STATED GOAL >> Copy out every line of the records below word for word, changing nothing.

(Records of locating words and elements)
┌──

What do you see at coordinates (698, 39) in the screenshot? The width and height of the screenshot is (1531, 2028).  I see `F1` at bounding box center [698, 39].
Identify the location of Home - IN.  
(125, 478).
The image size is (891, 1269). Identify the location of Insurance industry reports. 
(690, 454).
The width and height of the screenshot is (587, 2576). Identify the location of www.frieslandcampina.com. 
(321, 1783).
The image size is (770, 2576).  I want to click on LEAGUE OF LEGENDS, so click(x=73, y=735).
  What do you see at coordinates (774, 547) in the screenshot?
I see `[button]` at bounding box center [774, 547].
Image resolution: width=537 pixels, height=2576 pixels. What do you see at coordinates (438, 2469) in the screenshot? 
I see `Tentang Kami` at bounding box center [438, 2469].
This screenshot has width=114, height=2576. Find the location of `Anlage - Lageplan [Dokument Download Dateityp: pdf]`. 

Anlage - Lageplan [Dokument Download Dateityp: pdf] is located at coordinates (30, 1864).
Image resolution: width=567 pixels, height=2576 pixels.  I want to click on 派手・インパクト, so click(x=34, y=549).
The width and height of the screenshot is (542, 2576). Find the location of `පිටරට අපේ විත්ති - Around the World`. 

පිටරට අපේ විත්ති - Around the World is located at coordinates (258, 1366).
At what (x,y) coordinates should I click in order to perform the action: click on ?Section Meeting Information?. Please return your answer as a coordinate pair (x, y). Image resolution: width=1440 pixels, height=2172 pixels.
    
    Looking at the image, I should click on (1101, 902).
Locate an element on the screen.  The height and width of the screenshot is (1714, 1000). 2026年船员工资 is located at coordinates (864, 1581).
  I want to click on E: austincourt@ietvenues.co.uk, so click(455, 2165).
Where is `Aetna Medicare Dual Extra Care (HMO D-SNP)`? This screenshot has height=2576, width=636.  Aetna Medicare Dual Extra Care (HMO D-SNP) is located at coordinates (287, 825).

└──

COMPLETED EXERCISE >>
What do you see at coordinates (698, 39) in the screenshot? The width and height of the screenshot is (1531, 2028).  I see `F1` at bounding box center [698, 39].
Identify the location of Home - IN.  
(125, 478).
The image size is (891, 1269). Identify the location of Insurance industry reports. 
(690, 454).
The width and height of the screenshot is (587, 2576). Identify the location of www.frieslandcampina.com. 
(321, 1783).
The image size is (770, 2576).  I want to click on LEAGUE OF LEGENDS, so click(x=73, y=735).
  What do you see at coordinates (774, 547) in the screenshot?
I see `[button]` at bounding box center [774, 547].
Image resolution: width=537 pixels, height=2576 pixels. What do you see at coordinates (438, 2469) in the screenshot? 
I see `Tentang Kami` at bounding box center [438, 2469].
This screenshot has width=114, height=2576. Find the location of `Anlage - Lageplan [Dokument Download Dateityp: pdf]`. 

Anlage - Lageplan [Dokument Download Dateityp: pdf] is located at coordinates (30, 1864).
Image resolution: width=567 pixels, height=2576 pixels.  I want to click on 派手・インパクト, so click(x=34, y=549).
The width and height of the screenshot is (542, 2576). Find the location of `පිටරට අපේ විත්ති - Around the World`. 

පිටරට අපේ විත්ති - Around the World is located at coordinates (258, 1366).
At what (x,y) coordinates should I click in order to perform the action: click on ?Section Meeting Information?. Please return your answer as a coordinate pair (x, y). Image resolution: width=1440 pixels, height=2172 pixels.
    
    Looking at the image, I should click on (1101, 902).
Locate an element on the screen.  The height and width of the screenshot is (1714, 1000). 2026年船员工资 is located at coordinates (864, 1581).
  I want to click on E: austincourt@ietvenues.co.uk, so click(455, 2165).
Where is `Aetna Medicare Dual Extra Care (HMO D-SNP)`? This screenshot has height=2576, width=636.  Aetna Medicare Dual Extra Care (HMO D-SNP) is located at coordinates (287, 825).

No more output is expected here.